_Task brief_
Word for word, retype the lines from the one containing "Select the Foto capture icon" to the last line of the data below, both ends included.

Records from a dataset:
:::::

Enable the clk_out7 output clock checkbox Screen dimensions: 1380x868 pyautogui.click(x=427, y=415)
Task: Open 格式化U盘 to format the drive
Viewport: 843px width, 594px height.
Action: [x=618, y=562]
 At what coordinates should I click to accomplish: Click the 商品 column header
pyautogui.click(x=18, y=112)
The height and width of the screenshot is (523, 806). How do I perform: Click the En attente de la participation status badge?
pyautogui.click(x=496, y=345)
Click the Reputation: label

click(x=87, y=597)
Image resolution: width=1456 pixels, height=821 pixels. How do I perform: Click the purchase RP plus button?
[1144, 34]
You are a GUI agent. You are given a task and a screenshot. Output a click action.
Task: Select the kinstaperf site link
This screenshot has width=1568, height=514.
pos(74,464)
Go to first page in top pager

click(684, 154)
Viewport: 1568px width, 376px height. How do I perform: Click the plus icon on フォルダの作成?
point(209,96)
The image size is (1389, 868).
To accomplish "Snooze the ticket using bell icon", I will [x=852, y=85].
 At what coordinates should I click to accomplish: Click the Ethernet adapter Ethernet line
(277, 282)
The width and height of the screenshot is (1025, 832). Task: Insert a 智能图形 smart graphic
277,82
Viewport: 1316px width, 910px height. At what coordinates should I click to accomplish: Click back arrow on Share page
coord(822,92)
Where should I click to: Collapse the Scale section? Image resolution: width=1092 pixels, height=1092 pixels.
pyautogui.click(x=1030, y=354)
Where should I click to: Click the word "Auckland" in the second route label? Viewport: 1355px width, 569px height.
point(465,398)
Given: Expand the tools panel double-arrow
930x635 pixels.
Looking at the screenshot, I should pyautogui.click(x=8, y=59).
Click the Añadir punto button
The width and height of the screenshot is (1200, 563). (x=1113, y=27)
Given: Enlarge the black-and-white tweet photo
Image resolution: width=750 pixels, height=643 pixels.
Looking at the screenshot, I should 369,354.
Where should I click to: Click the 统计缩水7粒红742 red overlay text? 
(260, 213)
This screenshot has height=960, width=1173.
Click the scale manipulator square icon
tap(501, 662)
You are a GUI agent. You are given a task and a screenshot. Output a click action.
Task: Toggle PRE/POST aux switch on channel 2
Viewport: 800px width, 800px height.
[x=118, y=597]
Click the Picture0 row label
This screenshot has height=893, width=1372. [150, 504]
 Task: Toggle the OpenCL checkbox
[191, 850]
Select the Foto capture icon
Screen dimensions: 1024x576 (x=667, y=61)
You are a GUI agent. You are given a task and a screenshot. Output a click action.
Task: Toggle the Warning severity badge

:::::

_Reply_
Select the Foto capture icon
Screen dimensions: 1024x576 (x=667, y=61)
You are a GUI agent. You are given a task and a screenshot. Output a click action.
Task: Toggle the Warning severity badge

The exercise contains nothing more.